Mental Health & Covid-19

5/25/2020




Over the past few years my mental health has been all the place. In 2015 I had a great year, and then in 2016 I had a good year. 2017 was okay, 2018 was a downhill slope and 2019 was one of my worst. It seemed like with each passing year I lost some sanity. Or at the very least, control over my brain. Like for most people 2020 has been mentally tough, COVID-19 has created a huge crack in all of our lives and many of us are struggling to not fall into it. However, as someone who has chronic pain and tends to stay home a lot of time, I can't say that the virus has had that much effect on my day-to-day life, yes, grocery store runs and trips to the library are non-existent, but otherwise? My weekly routine is pretty much the same. My down days haven't lessened nor have they multiplied, again, its all.. the same. This is leading me to question whether my mental health and being home are connected. Each day that I log onto social media, I'm faced with countless of posts by people who are struggling more with their depression and anxiety because they're stuck in the house. Each post has hundreds of 'likes' and countless replies from people who are voicing their own demons. Stupidity may of never led me to connect the dots of my own life before, but now it's all I can seem to do. 

In the style of Carrie Bradshaw: I can't help but wonder, have I inadvertently been self quarantining myself for all these years? And if that's the case, is this why I'm depressed?

It's no secret that mental health and self hatred go hand-in-hand, but I'd argue that chronic pain and self deprecation are also connected. Pain imprisons you in your own body, and when the body fails, our brain can sometimes speed up in an effort to avoid insanity. At least for me, on the high pain scale days, my brain feels rotten. It's rather incredible how your own thoughts can bruise you in a new way. But pain or no pain, this quarantine is basically locking us in with ourselves. And quite clearly, that's why so many of us are struggling. It's too much time to spend fighting back the evil voice inside of us. If I'm right, and this is the case, then I've been choosing this life for myself? This endless cycle of fighting with what is essentially my own brain? My own heart? How deeply.. sad. 
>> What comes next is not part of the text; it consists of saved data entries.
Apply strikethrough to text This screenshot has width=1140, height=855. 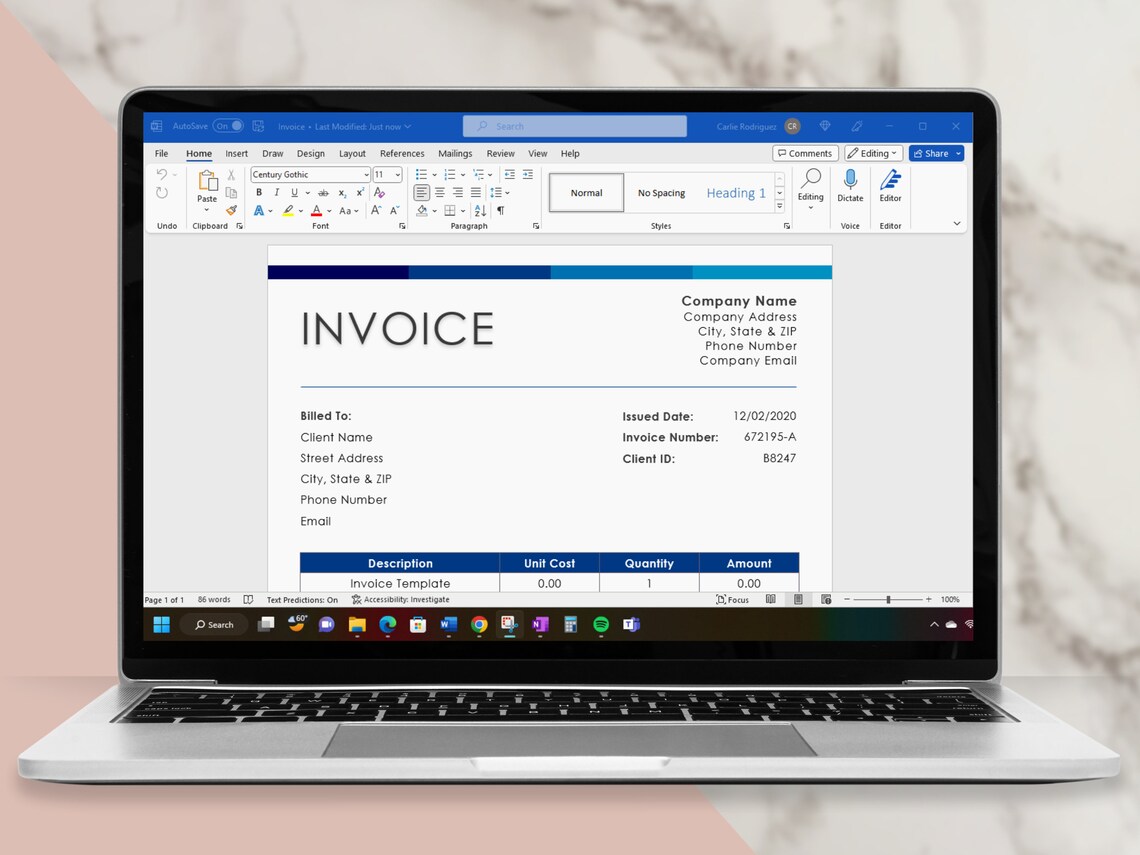pos(323,191)
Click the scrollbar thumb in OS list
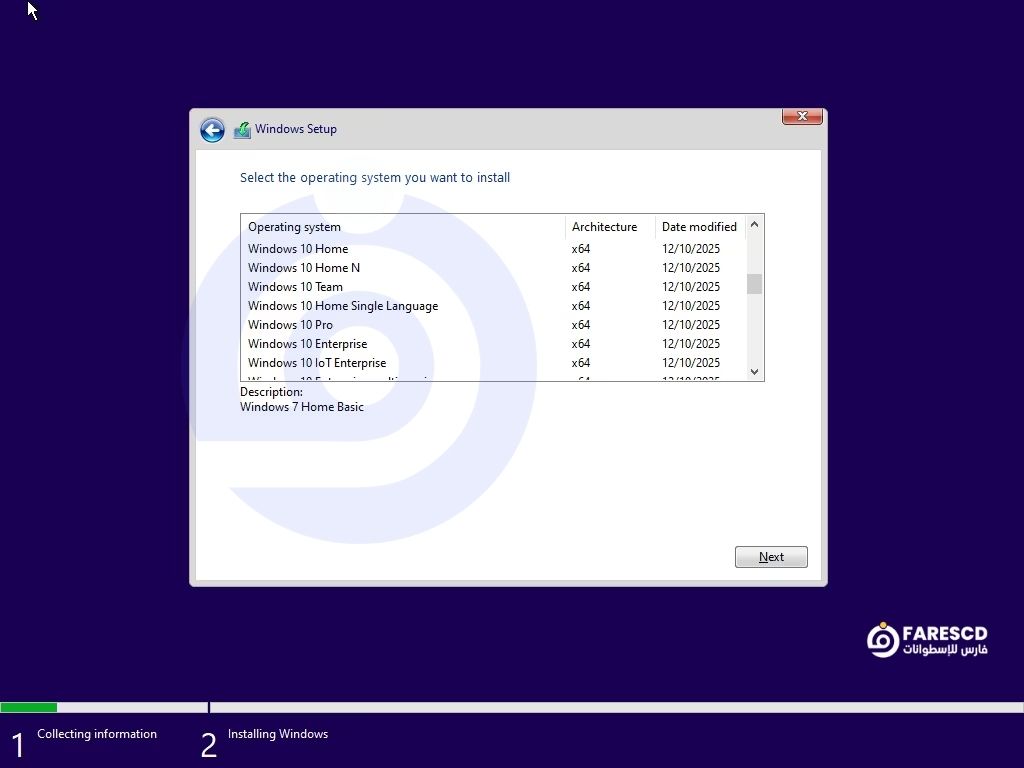 coord(754,284)
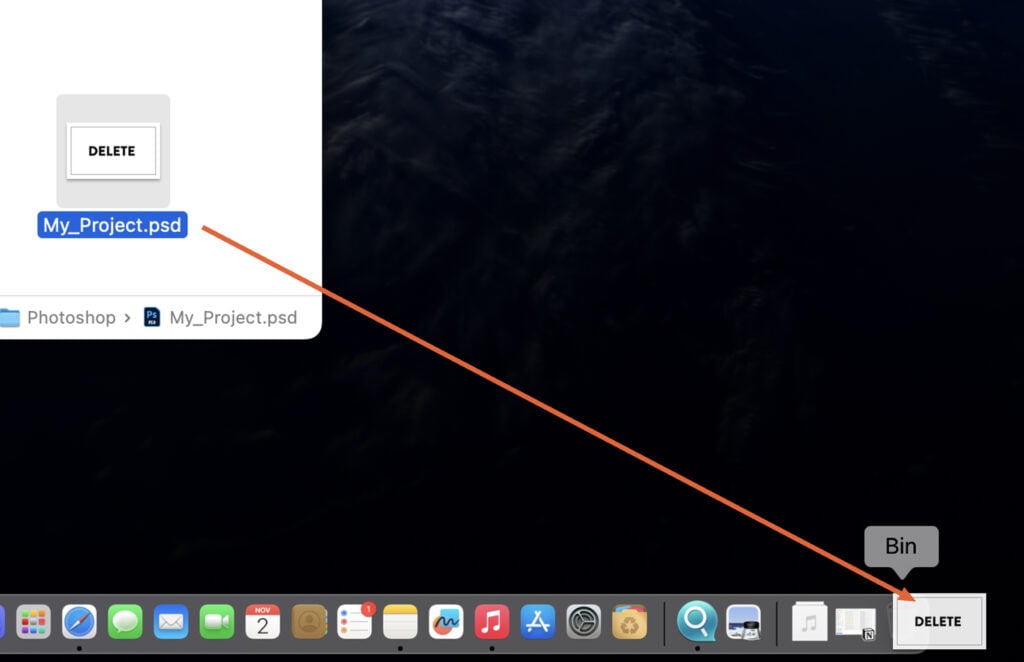Launch the Music app
The image size is (1024, 662).
(x=492, y=622)
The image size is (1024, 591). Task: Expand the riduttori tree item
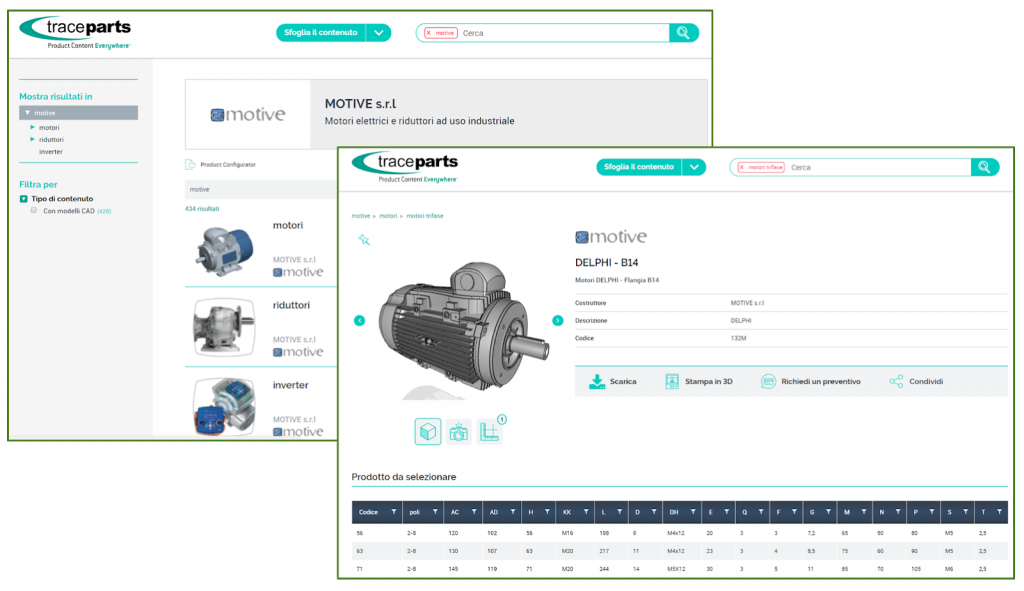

When things begin to go back to normal I don't know whether I'll have the power to change the way my days look, but I know I really want to try. I recently read "Maybe You Should Talk To Someone" and to prove a point, one of the therapists instructs the patient to visualize a set of prison bars, you being behind them, and shaking them endlessly in an attempt to escape. You're so busy trying to break the bars down, that you never stop and realize that each side is open. You just have to go around, instead of through. I'm tired of trying to break things down that I'm too weak for. Maybe for now, I just have to go the long way around.

I don't really know what the purpose is of this post, but I felt the urge to write it. Hopefully it'll help just one person to reevaluate their own mental state outside of this lockdown.

How has your mental health been during the quarantine? Let's start a conversation without judgement, embarrassment, or filters. We write to know we're not alone. 


Side-note: I know that in the grant scheme of things, nothing about this is a problem. There are people literally putting their lives at risk during this pandemic to keep us all going, and I'm so incredibly grateful. Heroes are materializing in all kinds of forms lately, and it's a beautiful thing. Thank you to everyone on the front line. However, I think it's also okay to admit to not being mentally stable during all of this - even if our days are just spent at home. We all have weighted backs right now, just in very different ways. Maybe we ought to start helping each other to carry the load. My way of that is writing, I hope you understand. Again, thank you to all the doctors, nurses, hospital staff, postal workers, grocery store workers, teachers, food delivery staff, and all the other amazing humans making a difference.